▶ _Task goal_
Retyping each entry exactly is the whole task.
-=-=-=-=-
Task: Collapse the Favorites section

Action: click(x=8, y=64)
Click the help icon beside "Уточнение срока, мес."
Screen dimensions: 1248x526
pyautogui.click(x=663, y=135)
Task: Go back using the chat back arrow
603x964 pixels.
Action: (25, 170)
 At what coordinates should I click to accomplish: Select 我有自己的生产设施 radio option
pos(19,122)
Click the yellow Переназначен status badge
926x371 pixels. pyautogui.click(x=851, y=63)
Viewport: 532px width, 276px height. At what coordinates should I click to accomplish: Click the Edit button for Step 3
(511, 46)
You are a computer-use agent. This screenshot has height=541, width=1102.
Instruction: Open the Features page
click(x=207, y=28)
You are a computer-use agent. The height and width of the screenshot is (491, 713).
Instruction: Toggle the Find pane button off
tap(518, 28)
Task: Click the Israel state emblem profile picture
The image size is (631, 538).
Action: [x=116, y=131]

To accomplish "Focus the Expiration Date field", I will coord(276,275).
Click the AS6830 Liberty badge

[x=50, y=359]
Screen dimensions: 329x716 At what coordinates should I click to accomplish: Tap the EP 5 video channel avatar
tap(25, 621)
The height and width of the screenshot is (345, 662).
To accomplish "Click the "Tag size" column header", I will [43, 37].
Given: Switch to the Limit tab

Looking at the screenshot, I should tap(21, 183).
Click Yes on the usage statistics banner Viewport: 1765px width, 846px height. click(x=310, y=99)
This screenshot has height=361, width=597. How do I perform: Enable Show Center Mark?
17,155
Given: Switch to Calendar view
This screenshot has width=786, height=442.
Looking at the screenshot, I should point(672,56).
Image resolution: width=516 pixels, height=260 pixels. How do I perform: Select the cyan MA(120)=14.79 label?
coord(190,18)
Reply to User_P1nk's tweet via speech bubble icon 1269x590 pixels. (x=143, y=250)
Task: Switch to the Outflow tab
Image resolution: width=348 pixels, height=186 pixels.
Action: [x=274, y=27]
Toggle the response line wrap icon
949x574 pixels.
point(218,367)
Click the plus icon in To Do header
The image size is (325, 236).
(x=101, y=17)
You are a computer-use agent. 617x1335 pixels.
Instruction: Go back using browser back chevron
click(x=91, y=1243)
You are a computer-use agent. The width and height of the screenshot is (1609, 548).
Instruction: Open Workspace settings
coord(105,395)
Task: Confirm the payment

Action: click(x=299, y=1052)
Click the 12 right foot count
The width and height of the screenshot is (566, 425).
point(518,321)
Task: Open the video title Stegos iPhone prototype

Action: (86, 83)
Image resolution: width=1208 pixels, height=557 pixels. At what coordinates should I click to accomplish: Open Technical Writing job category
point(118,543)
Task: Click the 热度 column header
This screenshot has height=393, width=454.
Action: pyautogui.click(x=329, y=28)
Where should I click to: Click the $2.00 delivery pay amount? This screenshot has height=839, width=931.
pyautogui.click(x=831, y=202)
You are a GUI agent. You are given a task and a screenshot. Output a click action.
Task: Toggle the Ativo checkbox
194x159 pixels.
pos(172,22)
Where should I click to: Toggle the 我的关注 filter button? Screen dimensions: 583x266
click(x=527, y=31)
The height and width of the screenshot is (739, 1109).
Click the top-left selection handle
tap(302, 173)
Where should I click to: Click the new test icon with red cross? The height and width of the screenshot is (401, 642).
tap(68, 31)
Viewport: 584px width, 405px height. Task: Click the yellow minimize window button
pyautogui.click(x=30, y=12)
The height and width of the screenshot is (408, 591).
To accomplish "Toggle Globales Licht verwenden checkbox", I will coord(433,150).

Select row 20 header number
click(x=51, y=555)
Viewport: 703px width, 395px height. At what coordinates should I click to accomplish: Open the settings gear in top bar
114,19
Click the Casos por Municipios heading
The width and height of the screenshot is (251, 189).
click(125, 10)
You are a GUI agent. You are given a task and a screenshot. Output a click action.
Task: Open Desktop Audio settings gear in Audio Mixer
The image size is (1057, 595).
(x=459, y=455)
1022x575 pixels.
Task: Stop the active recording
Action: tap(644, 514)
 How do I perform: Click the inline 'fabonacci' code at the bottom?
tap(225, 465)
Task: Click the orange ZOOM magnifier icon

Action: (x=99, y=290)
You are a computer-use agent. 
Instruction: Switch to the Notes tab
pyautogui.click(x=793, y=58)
-=-=-=-=-
▶ _Reply_
Task: Collapse the Favorites section

Action: click(x=8, y=64)
Click the help icon beside "Уточнение срока, мес."
Screen dimensions: 1248x526
pyautogui.click(x=663, y=135)
Task: Go back using the chat back arrow
603x964 pixels.
Action: (25, 170)
 At what coordinates should I click to accomplish: Select 我有自己的生产设施 radio option
pos(19,122)
Click the yellow Переназначен status badge
926x371 pixels. pyautogui.click(x=851, y=63)
Viewport: 532px width, 276px height. At what coordinates should I click to accomplish: Click the Edit button for Step 3
(511, 46)
You are a computer-use agent. This screenshot has height=541, width=1102.
Instruction: Open the Features page
click(x=207, y=28)
You are a computer-use agent. The height and width of the screenshot is (491, 713).
Instruction: Toggle the Find pane button off
tap(518, 28)
Task: Click the Israel state emblem profile picture
The image size is (631, 538).
Action: [x=116, y=131]

To accomplish "Focus the Expiration Date field", I will coord(276,275).
Click the AS6830 Liberty badge

[x=50, y=359]
Screen dimensions: 329x716 At what coordinates should I click to accomplish: Tap the EP 5 video channel avatar
tap(25, 621)
The height and width of the screenshot is (345, 662).
To accomplish "Click the "Tag size" column header", I will [43, 37].
Given: Switch to the Limit tab

Looking at the screenshot, I should tap(21, 183).
Click Yes on the usage statistics banner Viewport: 1765px width, 846px height. click(x=310, y=99)
This screenshot has height=361, width=597. How do I perform: Enable Show Center Mark?
17,155
Given: Switch to Calendar view
This screenshot has width=786, height=442.
Looking at the screenshot, I should point(672,56).
Image resolution: width=516 pixels, height=260 pixels. How do I perform: Select the cyan MA(120)=14.79 label?
coord(190,18)
Reply to User_P1nk's tweet via speech bubble icon 1269x590 pixels. (x=143, y=250)
Task: Switch to the Outflow tab
Image resolution: width=348 pixels, height=186 pixels.
Action: [x=274, y=27]
Toggle the response line wrap icon
949x574 pixels.
point(218,367)
Click the plus icon in To Do header
The image size is (325, 236).
(x=101, y=17)
You are a computer-use agent. 617x1335 pixels.
Instruction: Go back using browser back chevron
click(x=91, y=1243)
You are a computer-use agent. The width and height of the screenshot is (1609, 548).
Instruction: Open Workspace settings
coord(105,395)
Task: Confirm the payment

Action: click(x=299, y=1052)
Click the 12 right foot count
The width and height of the screenshot is (566, 425).
point(518,321)
Task: Open the video title Stegos iPhone prototype

Action: (86, 83)
Image resolution: width=1208 pixels, height=557 pixels. At what coordinates should I click to accomplish: Open Technical Writing job category
point(118,543)
Task: Click the 热度 column header
This screenshot has height=393, width=454.
Action: pyautogui.click(x=329, y=28)
Where should I click to: Click the $2.00 delivery pay amount? This screenshot has height=839, width=931.
pyautogui.click(x=831, y=202)
You are a GUI agent. You are given a task and a screenshot. Output a click action.
Task: Toggle the Ativo checkbox
194x159 pixels.
pos(172,22)
Where should I click to: Toggle the 我的关注 filter button? Screen dimensions: 583x266
click(x=527, y=31)
The height and width of the screenshot is (739, 1109).
Click the top-left selection handle
tap(302, 173)
Where should I click to: Click the new test icon with red cross? The height and width of the screenshot is (401, 642).
tap(68, 31)
Viewport: 584px width, 405px height. Task: Click the yellow minimize window button
pyautogui.click(x=30, y=12)
The height and width of the screenshot is (408, 591).
To accomplish "Toggle Globales Licht verwenden checkbox", I will coord(433,150).

Select row 20 header number
click(x=51, y=555)
Viewport: 703px width, 395px height. At what coordinates should I click to accomplish: Open the settings gear in top bar
114,19
Click the Casos por Municipios heading
The width and height of the screenshot is (251, 189).
click(125, 10)
You are a GUI agent. You are given a task and a screenshot. Output a click action.
Task: Open Desktop Audio settings gear in Audio Mixer
The image size is (1057, 595).
(x=459, y=455)
1022x575 pixels.
Task: Stop the active recording
Action: tap(644, 514)
 How do I perform: Click the inline 'fabonacci' code at the bottom?
tap(225, 465)
Task: Click the orange ZOOM magnifier icon

Action: (x=99, y=290)
You are a computer-use agent. 
Instruction: Switch to the Notes tab
pyautogui.click(x=793, y=58)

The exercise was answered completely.